Google’s one-year-old cybersecurity venture Chronicle today announced its first commercial product, called Backstory, a cloud-based enterprise-level threat analytics platform that has been designed to help companies quickly investigate incidents, pinpoint vulnerabilities and hunt for potential threats.
Network infrastructures at most enterprises regularly generate enormous amounts of network data and logs on a daily basis that can be helpful to figure out exactly what happened when a security incident occurs.
However, unfortunately, most companies either don’t collect the right telemetry or even when they do, it’s practically impossible for them to retain that telemetry for more than a week or two, making analysts blind if any security incident happens before that.
Backstory solves this problem by allowing organisations to privately upload and store their petabytes of “internal security telemetry” on Google cloud platform and leverage machine learning and data analytics technologies to monitor and analyse it efficiently to detect and investigate any potential threat from a unified dashboard.
“Backstory normalises, indexes, and correlates the data, against itself and against third party and curated threat signals, to provide instant analysis and context regarding risky activity,” Alphabet subsidiary Chronicle said in a blog post.

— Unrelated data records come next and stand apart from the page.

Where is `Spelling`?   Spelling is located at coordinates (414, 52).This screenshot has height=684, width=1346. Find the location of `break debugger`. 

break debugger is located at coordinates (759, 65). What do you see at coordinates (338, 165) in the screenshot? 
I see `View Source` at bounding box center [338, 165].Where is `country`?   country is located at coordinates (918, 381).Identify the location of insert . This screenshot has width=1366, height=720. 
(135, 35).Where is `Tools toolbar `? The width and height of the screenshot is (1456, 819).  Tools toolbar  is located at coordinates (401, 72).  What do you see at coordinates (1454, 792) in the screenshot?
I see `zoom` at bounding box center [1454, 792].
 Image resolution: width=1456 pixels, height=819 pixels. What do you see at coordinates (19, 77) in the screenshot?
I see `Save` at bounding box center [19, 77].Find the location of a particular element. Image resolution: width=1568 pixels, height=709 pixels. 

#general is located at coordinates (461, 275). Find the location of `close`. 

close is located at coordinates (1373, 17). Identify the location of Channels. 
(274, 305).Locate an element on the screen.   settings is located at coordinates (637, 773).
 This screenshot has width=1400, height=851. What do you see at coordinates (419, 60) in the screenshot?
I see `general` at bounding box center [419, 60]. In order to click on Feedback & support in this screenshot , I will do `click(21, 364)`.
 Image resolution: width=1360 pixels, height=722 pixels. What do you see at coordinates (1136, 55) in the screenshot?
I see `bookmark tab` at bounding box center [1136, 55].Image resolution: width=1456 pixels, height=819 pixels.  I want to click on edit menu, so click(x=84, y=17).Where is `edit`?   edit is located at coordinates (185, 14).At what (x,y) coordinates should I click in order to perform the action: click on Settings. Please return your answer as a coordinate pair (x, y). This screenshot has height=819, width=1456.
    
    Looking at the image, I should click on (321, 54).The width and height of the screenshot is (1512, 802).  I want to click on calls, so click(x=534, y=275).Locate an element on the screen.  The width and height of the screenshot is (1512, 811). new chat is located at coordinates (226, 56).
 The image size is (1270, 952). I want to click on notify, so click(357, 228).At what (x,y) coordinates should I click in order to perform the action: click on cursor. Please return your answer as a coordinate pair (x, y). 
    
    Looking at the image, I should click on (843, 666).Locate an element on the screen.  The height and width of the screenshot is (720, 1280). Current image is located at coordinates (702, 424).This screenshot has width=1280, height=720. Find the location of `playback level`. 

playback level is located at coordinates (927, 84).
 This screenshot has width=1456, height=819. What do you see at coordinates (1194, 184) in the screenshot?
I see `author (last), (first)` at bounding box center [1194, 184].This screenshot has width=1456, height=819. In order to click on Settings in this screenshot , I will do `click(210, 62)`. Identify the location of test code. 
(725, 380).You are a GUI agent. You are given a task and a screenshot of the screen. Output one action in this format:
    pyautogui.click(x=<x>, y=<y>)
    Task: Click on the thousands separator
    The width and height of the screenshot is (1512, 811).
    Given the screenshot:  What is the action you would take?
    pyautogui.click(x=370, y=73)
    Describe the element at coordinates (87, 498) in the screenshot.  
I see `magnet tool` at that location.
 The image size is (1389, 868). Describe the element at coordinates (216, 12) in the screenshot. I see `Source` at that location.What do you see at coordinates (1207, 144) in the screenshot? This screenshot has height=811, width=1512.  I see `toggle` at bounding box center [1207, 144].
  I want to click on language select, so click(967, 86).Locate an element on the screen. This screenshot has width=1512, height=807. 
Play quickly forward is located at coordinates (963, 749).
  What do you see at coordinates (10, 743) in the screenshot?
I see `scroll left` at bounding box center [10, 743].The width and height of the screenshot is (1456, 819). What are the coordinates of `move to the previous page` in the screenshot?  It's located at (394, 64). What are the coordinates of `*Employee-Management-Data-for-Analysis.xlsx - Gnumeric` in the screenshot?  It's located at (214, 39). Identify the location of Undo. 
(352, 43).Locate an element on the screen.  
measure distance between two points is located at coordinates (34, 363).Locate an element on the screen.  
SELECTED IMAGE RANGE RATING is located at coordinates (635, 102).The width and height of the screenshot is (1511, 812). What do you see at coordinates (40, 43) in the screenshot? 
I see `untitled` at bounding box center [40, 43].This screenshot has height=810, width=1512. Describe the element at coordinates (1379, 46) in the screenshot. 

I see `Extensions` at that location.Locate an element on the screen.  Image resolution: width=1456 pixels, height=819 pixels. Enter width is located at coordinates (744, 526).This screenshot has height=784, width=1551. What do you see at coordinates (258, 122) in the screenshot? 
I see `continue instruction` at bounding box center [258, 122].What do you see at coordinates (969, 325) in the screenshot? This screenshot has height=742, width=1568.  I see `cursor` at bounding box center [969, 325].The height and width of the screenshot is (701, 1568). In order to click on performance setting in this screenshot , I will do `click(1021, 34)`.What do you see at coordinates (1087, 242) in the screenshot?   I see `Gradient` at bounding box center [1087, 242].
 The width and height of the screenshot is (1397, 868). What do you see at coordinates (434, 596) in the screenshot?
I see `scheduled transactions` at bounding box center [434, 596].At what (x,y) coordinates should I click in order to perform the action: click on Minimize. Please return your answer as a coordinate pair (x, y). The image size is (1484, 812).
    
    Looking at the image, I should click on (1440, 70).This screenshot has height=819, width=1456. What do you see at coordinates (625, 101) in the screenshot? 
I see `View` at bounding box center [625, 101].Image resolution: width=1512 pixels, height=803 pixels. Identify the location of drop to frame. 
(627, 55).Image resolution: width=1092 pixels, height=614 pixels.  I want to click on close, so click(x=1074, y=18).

“With Backstory, our analyst would know, in less than a second, every device in the company that communicated with any of these domains or IP addresses, ever.”
Just like SIEM solutions, Backstory converts log data—such as DNS traffic, NetFlow, endpoint logs, proxy logs—into meaningful, quickly searchable and actionable information to help companies gain insights into digital threats and attacks on their networks, but at scale to offer a more complete picture of the threat landscape.